- **ACTIVITY 1**:
Update the part of the cloud computing text that opens with the words containing "Understanding IaaS" and closes with "and Microsoft Azure.", putting "virtual servers" in place of "virtual machines".
- **ACTIVITY 2**:
Which two examples of IaaS does the cloud computing text name?

Nonetheless, the deeper integration and reliance on PaaS platforms can breed concerns about lock-in, potentially limiting future technological and financial strategies. The complexity of integrating with existing infrastructures remains a consideration, requiring judicious planning and oversight to ensure synergies are achieved without compromise.

Understanding IaaS

Infrastructure as a Service (IaaS) is a cloud computing model that provides virtualized computing resources over the internet. Instead of maintaining physical hardware and infrastructure on-site, users can leverage IaaS to access and manage computing resources remotely. Key components of IaaS include virtual machines, storage, networking, and other fundamental computing resources. This model allows organizations to scale resources dynamically, paying only for what they use on a subscription or utility basis. Two great examples of IaaS are Amazon Web Services (AWS) and Microsoft Azure.

Advantages of IaaS

For starters, IaaS eliminates the need for upfront investments in hardware and infrastructure, reducing capital expenditures. Organizations that develop software can scale resources as needed, optimizing operational costs which then are passed down to the customers subscribing to the SaaS applications. IaaS offers global accessibility and near 100% uptime for the applications that drive our organizations while also putting the onus of security, maintenance, and compliance on the IaaS provider rather than the end user who neither download the applications nor host them on internal servers.

- **SUPPLIED INFORMATION**:
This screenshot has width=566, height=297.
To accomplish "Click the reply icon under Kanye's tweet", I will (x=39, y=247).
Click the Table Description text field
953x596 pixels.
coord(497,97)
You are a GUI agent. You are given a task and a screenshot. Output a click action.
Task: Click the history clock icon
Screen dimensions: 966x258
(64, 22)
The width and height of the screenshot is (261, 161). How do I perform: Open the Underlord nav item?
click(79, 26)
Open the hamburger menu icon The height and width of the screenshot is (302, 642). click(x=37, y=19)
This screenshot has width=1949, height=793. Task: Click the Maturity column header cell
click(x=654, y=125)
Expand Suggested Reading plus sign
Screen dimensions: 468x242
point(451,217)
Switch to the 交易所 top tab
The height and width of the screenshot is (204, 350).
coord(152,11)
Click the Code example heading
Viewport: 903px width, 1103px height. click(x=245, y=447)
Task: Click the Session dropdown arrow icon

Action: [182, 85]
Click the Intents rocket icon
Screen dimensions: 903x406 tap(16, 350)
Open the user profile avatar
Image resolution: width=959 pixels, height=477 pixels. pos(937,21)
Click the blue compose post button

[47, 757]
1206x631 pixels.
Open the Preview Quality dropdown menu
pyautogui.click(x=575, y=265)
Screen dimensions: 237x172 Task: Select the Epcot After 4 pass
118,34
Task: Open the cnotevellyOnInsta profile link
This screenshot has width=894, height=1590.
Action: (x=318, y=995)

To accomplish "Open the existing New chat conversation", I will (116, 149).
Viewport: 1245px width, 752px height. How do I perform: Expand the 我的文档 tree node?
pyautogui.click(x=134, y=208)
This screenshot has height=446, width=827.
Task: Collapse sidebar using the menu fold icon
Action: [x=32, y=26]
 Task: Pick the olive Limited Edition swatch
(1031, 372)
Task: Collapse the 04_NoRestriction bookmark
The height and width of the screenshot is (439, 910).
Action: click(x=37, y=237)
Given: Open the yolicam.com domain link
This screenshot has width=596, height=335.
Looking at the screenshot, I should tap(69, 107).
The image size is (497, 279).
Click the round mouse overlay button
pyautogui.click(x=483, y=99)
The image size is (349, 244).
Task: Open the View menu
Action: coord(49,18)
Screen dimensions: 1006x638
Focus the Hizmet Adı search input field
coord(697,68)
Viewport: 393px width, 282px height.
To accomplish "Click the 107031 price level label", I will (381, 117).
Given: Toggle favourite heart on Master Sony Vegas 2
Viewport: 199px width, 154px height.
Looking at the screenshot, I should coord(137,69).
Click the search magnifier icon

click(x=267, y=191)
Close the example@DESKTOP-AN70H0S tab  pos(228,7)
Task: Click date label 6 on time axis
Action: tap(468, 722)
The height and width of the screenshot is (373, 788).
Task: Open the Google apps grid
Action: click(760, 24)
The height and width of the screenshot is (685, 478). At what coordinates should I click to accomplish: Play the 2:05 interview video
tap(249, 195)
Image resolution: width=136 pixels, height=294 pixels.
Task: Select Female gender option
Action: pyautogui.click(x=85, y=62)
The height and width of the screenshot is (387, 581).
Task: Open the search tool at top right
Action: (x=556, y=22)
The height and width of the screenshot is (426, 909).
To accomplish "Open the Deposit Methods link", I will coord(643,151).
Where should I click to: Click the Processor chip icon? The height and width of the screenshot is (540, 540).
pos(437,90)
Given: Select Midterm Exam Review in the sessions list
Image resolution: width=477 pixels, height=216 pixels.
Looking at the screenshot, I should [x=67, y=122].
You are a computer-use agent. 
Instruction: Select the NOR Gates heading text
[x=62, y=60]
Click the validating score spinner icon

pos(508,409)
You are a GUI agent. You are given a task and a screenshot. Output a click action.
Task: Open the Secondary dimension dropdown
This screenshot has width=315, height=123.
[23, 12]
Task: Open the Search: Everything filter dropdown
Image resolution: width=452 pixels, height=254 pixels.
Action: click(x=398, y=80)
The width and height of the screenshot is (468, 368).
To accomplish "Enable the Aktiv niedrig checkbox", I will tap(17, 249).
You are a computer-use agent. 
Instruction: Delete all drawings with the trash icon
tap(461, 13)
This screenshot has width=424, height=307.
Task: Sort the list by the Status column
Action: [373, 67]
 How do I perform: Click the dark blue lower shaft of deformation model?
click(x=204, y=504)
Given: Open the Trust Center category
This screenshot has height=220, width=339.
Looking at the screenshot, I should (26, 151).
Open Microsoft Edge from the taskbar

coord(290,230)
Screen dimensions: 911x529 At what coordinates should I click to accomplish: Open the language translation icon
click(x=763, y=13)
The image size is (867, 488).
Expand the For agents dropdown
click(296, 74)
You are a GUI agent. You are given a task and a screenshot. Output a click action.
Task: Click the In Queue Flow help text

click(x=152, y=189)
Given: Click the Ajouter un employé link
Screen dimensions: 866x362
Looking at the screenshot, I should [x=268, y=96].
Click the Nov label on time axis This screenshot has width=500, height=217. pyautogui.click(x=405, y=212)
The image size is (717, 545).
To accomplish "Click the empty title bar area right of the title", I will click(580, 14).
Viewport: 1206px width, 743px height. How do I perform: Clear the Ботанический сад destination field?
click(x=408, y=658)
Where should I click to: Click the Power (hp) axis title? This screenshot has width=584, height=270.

- **RESPONSE AREA 1**:
Understanding IaaS

Infrastructure as a Service (IaaS) is a cloud computing model that provides virtualized computing resources over the internet. Instead of maintaining physical hardware and infrastructure on-site, users can leverage IaaS to access and manage computing resources remotely. Key components of IaaS include virtual servers, storage, networking, and other fundamental computing resources. This model allows organizations to scale resources dynamically, paying only for what they use on a subscription or utility basis. Two great examples of IaaS are Amazon Web Services (AWS) and Microsoft Azure.

- **RESPONSE AREA 2**:
Amazon Web Services (AWS) and Microsoft Azure.